**Exercise description:** As soon as the line containing "Image resolution: width=1568 pixels, height=760" appears in the material below, start returning lines exactly, and end with the line containing "Click the Result Column input field".

**Entries supplied:**
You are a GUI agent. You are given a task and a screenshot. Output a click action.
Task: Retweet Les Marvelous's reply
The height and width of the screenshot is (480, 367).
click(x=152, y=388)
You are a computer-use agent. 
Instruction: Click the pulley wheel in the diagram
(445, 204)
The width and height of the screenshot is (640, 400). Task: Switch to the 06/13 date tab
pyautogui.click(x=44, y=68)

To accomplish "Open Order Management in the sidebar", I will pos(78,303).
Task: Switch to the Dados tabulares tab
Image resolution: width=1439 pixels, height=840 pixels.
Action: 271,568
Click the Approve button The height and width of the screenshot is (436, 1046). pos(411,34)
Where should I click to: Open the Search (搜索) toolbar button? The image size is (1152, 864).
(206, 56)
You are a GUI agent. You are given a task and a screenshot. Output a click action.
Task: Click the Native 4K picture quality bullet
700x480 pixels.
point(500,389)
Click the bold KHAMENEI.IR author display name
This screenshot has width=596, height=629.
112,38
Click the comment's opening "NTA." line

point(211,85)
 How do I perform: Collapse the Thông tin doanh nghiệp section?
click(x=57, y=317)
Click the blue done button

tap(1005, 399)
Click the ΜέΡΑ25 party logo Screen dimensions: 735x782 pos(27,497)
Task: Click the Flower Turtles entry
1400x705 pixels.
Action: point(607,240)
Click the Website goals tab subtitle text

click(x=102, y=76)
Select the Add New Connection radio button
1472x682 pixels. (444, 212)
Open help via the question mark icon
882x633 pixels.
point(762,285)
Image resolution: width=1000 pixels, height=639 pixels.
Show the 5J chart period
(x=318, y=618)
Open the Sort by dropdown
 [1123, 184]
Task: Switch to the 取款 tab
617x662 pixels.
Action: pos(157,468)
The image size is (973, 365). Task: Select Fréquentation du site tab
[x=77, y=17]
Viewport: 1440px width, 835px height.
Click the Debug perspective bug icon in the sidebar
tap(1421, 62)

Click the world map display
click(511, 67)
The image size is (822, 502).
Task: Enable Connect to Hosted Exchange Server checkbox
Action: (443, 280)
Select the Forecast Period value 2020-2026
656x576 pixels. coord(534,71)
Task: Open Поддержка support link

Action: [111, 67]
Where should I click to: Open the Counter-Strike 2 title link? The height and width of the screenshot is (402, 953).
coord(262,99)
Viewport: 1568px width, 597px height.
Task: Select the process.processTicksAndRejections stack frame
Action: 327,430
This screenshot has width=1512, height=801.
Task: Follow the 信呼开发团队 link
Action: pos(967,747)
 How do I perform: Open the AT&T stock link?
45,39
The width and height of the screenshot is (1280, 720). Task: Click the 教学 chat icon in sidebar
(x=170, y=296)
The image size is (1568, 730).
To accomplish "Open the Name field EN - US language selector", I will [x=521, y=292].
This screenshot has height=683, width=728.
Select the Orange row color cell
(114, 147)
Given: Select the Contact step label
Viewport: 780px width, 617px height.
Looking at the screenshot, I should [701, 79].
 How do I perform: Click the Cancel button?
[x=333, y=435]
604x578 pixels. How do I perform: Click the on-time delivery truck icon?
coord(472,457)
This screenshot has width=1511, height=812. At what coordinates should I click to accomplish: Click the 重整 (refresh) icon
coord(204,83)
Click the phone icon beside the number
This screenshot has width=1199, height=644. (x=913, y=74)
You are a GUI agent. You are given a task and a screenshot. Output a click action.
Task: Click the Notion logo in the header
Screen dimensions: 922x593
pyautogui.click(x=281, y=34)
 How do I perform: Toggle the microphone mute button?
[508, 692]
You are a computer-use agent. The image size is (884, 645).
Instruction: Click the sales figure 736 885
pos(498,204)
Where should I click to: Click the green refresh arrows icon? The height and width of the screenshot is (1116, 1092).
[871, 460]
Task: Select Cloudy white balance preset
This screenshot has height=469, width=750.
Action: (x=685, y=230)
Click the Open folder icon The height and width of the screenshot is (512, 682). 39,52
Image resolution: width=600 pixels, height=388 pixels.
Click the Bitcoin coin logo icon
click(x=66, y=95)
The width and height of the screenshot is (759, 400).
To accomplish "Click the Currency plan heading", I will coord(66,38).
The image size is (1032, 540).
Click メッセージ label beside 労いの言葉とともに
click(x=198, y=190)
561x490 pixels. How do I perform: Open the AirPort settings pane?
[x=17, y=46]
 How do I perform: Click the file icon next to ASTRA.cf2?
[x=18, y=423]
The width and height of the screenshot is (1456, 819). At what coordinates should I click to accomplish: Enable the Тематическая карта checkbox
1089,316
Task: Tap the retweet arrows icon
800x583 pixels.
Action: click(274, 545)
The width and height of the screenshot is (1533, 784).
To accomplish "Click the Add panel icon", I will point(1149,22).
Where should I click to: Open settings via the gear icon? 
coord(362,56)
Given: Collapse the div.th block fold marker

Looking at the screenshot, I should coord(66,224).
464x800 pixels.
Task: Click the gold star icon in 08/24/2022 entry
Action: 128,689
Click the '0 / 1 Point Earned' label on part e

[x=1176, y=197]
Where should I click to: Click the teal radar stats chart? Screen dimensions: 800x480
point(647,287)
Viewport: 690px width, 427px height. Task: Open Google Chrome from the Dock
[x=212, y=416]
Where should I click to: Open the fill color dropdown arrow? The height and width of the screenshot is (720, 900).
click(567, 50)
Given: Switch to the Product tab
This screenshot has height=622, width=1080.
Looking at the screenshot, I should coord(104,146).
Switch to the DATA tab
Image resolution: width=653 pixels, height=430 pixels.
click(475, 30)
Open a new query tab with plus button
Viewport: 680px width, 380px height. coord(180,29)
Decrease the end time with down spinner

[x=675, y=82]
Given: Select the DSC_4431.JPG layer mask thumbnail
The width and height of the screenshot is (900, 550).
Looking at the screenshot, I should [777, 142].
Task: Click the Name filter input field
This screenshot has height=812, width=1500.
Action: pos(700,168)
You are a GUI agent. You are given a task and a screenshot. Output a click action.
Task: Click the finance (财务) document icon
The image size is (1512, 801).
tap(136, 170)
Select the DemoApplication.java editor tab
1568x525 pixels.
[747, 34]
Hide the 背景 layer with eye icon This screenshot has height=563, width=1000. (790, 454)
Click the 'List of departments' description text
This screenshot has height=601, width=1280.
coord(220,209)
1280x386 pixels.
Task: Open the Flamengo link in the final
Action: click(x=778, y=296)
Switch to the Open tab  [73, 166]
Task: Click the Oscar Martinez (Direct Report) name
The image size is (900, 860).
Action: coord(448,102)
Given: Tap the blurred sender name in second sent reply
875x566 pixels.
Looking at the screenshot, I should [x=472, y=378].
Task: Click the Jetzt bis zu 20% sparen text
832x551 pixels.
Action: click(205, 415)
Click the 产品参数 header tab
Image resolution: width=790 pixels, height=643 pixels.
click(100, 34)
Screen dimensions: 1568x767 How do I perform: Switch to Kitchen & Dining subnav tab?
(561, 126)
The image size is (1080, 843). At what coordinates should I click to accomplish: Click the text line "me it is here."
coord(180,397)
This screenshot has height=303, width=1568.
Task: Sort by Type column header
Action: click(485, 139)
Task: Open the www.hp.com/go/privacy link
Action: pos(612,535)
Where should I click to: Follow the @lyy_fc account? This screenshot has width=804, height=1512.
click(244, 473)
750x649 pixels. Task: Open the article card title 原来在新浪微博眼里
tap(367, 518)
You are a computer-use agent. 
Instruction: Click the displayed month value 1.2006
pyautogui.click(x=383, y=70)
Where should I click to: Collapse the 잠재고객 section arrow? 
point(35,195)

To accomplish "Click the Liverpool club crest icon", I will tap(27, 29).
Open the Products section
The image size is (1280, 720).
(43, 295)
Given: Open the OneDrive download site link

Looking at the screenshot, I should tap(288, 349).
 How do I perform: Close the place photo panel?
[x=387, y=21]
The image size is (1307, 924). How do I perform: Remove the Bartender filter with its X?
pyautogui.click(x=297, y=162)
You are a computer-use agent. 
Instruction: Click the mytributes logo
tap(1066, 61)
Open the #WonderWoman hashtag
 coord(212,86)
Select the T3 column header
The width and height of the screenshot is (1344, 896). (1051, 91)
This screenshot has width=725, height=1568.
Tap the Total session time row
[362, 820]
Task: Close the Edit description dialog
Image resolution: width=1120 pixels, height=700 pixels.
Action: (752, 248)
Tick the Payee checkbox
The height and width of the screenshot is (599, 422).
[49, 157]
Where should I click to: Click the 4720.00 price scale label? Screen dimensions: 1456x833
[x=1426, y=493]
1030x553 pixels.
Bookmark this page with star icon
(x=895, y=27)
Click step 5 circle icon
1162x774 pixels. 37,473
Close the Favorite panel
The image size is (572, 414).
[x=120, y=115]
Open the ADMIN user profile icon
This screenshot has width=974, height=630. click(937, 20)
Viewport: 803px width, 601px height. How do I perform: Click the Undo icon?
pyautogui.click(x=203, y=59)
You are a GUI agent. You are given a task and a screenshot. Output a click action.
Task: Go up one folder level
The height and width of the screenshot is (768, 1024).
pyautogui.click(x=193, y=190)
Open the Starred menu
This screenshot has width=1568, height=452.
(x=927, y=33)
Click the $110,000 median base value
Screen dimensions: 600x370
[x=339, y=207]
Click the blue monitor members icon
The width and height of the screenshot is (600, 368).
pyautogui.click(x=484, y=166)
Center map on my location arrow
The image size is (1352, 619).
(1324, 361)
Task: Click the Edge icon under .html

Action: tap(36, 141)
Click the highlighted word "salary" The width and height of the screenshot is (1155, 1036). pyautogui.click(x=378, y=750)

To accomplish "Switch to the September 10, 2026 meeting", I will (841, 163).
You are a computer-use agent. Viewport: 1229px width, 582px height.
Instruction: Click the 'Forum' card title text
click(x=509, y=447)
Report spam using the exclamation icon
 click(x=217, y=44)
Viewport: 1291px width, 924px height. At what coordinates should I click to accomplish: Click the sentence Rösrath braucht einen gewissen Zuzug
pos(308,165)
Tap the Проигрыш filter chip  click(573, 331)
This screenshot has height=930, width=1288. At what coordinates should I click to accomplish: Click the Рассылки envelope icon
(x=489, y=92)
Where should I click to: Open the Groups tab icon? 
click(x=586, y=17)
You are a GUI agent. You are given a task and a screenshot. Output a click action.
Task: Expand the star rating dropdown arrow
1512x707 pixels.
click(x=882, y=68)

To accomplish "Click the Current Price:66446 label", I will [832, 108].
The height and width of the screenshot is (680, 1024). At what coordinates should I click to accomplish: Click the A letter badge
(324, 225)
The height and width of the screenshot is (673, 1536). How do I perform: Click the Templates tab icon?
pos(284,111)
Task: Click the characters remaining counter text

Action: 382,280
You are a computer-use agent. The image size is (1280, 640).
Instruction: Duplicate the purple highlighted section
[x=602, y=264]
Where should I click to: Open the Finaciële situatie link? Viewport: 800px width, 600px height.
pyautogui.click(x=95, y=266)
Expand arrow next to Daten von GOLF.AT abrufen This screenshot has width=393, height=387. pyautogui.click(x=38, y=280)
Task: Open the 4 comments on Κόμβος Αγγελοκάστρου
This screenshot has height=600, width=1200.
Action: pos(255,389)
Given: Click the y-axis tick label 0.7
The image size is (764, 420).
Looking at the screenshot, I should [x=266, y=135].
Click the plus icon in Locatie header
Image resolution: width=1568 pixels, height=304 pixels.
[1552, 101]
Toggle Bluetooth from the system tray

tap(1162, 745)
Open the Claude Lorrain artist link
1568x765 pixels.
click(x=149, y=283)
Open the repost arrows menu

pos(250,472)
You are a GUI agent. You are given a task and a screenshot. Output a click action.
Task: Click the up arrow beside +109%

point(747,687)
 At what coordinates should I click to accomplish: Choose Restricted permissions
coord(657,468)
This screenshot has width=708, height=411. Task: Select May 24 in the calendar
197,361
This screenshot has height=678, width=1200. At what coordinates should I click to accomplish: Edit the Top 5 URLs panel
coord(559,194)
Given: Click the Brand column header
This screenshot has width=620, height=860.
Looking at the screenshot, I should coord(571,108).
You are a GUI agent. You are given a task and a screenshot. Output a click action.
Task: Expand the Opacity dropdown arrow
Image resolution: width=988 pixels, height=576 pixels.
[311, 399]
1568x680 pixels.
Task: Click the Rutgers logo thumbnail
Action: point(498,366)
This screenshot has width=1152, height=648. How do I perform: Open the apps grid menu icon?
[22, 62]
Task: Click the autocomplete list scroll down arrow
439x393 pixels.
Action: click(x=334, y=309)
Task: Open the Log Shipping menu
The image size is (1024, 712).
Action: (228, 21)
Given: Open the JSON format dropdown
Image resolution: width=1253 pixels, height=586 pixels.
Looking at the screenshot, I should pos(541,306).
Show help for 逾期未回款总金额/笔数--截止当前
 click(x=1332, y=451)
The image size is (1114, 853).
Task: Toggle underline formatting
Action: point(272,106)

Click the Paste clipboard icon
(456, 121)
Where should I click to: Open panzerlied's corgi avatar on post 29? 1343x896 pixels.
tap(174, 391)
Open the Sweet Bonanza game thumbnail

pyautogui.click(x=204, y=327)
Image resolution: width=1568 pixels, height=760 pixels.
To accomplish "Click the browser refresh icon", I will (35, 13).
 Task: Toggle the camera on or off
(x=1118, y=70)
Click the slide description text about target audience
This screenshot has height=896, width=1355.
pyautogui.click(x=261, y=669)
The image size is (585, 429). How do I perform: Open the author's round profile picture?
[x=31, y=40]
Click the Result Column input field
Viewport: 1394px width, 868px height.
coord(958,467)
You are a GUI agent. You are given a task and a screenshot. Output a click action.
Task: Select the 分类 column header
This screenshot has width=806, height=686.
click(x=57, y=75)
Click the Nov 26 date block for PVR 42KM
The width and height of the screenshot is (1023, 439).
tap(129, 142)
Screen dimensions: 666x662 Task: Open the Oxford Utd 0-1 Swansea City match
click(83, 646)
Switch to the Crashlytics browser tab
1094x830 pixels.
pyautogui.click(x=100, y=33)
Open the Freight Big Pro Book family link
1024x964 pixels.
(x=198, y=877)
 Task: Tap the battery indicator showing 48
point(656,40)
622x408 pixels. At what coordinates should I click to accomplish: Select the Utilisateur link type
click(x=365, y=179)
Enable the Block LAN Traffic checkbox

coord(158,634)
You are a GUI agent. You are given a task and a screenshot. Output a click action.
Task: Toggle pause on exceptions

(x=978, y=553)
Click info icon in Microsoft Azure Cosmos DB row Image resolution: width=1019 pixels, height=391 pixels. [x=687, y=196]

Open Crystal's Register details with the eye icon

**The answer:**
Image resolution: width=1568 pixels, height=760 pixels.
To accomplish "Click the browser refresh icon", I will (35, 13).
 Task: Toggle the camera on or off
(x=1118, y=70)
Click the slide description text about target audience
This screenshot has height=896, width=1355.
pyautogui.click(x=261, y=669)
The image size is (585, 429). How do I perform: Open the author's round profile picture?
[x=31, y=40]
Click the Result Column input field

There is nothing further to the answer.